Return the data below exactly, but only from the line containing "Switch to the 地图 tab" through the line containing "Click the Twitter", with both of those lines included.

**SUPPLIED DATA:**
════════
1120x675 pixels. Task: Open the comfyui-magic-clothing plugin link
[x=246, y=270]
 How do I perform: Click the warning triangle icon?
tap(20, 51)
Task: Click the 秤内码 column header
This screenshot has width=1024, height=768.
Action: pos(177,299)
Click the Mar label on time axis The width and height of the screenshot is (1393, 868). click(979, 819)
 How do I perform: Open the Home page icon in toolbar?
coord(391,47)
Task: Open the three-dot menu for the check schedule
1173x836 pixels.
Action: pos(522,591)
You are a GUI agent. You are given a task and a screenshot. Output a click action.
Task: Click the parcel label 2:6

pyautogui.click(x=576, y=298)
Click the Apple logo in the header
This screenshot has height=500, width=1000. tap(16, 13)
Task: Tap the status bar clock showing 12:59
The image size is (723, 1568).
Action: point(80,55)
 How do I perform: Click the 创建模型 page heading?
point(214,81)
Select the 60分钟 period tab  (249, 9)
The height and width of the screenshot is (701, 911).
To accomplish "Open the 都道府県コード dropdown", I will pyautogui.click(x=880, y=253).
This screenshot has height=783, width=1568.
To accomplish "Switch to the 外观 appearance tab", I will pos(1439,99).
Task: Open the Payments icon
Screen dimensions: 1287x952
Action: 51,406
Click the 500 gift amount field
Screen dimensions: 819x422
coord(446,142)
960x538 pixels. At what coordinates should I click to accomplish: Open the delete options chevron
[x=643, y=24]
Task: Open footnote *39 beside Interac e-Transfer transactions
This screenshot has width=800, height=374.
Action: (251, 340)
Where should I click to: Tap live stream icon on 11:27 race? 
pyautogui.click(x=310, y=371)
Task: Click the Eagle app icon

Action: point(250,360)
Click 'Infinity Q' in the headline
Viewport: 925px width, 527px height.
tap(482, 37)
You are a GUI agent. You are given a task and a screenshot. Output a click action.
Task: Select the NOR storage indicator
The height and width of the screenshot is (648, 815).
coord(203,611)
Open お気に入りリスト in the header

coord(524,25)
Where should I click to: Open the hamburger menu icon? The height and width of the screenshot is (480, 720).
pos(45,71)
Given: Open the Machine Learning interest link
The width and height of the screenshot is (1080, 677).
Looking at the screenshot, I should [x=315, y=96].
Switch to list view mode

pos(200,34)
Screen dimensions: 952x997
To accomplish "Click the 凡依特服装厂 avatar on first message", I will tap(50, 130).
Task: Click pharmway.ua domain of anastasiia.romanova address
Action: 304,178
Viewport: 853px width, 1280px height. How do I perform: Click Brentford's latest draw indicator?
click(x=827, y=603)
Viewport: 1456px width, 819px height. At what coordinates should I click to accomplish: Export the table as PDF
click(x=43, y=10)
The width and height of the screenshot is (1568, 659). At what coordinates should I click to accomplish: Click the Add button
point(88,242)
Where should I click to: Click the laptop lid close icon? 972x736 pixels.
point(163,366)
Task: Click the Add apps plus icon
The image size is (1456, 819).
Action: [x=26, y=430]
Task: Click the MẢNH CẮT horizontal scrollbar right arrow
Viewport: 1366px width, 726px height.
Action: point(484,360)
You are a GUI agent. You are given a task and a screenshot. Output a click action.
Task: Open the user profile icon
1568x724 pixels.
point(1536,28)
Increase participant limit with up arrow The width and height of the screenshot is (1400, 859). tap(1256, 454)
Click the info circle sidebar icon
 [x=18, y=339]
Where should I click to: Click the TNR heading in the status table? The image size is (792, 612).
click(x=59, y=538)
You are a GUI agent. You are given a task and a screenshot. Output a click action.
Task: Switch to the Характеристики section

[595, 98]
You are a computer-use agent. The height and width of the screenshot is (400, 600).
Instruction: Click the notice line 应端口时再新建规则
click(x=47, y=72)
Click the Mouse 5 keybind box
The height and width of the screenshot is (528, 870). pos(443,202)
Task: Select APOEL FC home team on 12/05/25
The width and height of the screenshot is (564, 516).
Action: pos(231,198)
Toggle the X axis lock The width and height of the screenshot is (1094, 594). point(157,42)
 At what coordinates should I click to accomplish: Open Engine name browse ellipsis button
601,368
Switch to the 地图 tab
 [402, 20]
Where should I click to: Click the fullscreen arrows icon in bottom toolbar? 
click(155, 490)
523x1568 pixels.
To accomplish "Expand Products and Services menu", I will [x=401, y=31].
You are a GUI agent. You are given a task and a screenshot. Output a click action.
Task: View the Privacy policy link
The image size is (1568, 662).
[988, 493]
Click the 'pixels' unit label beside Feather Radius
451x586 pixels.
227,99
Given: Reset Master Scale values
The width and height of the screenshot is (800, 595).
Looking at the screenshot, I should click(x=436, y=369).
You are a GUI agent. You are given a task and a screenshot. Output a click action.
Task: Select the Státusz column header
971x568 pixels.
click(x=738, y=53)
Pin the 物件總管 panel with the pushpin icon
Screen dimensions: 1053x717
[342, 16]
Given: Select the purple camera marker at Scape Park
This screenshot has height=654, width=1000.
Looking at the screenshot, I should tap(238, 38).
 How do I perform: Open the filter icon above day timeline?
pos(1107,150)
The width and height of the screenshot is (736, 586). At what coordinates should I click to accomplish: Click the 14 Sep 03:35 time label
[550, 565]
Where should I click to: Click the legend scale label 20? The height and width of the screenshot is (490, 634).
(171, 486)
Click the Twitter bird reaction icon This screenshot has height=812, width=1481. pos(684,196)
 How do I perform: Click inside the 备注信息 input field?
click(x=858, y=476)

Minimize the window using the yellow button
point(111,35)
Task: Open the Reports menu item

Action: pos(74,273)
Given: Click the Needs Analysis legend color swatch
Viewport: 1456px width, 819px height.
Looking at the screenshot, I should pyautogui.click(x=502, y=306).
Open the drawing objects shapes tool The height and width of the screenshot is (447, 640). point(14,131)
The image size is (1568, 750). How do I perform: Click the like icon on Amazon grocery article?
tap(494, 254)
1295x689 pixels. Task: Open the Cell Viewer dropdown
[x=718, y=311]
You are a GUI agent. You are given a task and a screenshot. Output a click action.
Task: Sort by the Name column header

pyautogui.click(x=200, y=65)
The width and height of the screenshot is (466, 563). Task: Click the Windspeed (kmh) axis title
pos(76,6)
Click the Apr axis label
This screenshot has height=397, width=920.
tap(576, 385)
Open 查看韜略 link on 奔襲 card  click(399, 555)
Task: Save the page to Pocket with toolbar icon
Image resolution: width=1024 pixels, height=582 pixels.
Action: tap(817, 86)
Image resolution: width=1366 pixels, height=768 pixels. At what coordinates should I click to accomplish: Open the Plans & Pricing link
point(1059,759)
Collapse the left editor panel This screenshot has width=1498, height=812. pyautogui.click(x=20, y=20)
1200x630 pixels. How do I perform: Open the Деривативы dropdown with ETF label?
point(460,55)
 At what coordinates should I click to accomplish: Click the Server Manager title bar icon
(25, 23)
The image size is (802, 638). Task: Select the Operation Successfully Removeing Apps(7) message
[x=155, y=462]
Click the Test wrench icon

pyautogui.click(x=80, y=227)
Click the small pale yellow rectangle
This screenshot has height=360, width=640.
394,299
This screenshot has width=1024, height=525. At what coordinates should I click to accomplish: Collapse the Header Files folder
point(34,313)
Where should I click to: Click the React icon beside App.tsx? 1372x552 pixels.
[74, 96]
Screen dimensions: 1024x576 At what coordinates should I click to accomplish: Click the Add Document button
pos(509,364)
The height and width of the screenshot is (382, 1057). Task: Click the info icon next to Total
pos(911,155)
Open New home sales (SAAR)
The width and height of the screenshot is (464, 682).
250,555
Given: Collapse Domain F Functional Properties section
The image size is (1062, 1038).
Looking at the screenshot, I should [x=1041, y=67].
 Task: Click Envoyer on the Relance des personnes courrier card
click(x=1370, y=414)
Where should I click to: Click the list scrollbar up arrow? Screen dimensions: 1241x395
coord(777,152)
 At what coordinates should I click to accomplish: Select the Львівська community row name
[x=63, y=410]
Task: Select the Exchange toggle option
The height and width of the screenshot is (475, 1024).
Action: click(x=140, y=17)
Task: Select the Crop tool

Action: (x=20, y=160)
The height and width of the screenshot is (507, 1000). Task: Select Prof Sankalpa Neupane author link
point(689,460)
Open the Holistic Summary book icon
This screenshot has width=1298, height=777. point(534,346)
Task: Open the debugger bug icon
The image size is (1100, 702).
════════
**REPLY TO THE TASK:**
Switch to the 地图 tab
 [402, 20]
Where should I click to: Click the fullscreen arrows icon in bottom toolbar? 
click(155, 490)
523x1568 pixels.
To accomplish "Expand Products and Services menu", I will [x=401, y=31].
You are a GUI agent. You are given a task and a screenshot. Output a click action.
Task: View the Privacy policy link
The image size is (1568, 662).
[988, 493]
Click the 'pixels' unit label beside Feather Radius
451x586 pixels.
227,99
Given: Reset Master Scale values
The width and height of the screenshot is (800, 595).
Looking at the screenshot, I should click(x=436, y=369).
You are a GUI agent. You are given a task and a screenshot. Output a click action.
Task: Select the Státusz column header
971x568 pixels.
click(x=738, y=53)
Pin the 物件總管 panel with the pushpin icon
Screen dimensions: 1053x717
[342, 16]
Given: Select the purple camera marker at Scape Park
This screenshot has height=654, width=1000.
Looking at the screenshot, I should tap(238, 38).
 How do I perform: Open the filter icon above day timeline?
pos(1107,150)
The width and height of the screenshot is (736, 586). At what coordinates should I click to accomplish: Click the 14 Sep 03:35 time label
[550, 565]
Where should I click to: Click the legend scale label 20? The height and width of the screenshot is (490, 634).
(171, 486)
Click the Twitter bird reaction icon This screenshot has height=812, width=1481. pos(684,196)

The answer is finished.